I forgot to add baking soda that was called for by the recipe. But, the cookies looked good when they came out of the oven. When my granddaughters added lots of colorful sprinkles, the cookies looked great. We were all excited. Yet, the look on their faces when they bit into their first cookie told the tale—the cookies looked awesome; they tasted bitter. And, we had to dump them out and start over.
Customers use detail management as an indicator of a service provider’s commitment to delivering a positive service experience. But, there is a more profound element of detail management that service providers often miss or misunderstand. As customers, there are core requirements we assume. We presume the commercial airline flight will be safe and the hospital will be clean. We believe the fast food we buy will not make us sick. And, customers are keenly aware of signals that leave them comforted or concerned about such core requirements.
But, core requirements are not static; they get generalized to other service assumptions. When passengers lower a serving tray on an airline and notice coffee stains, their negative reaction might not be about a sloppy cabin maintenance crew. It could trigger an intuitive leap to the condition of the plane’s engine and a fearful concern that the plane might crash. The customer’s perceptions about a bus driver with obvious alcohol breath are not just about the driver’s personal habits. And, a trashy restaurant parking lot might cause concerns about food preparation in the kitchen. Some details are much more significant than others. Some take customers straight to the core requirements they would prefer to take for granted.

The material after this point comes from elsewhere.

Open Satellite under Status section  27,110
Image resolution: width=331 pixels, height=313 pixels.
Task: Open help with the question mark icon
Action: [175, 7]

Take a close look at the details of your customers’ experiences. Are there signals that leave customers worried about “big deal” core requirements? Are you a constant guardian of the details that feed customers’ perceptions? Just because you decorate customer’s experiences with awesomeness, will not alter the bitterness that customers feel if their core requirements are not met. Sprinkles only decorate when the service basics have been accomplished.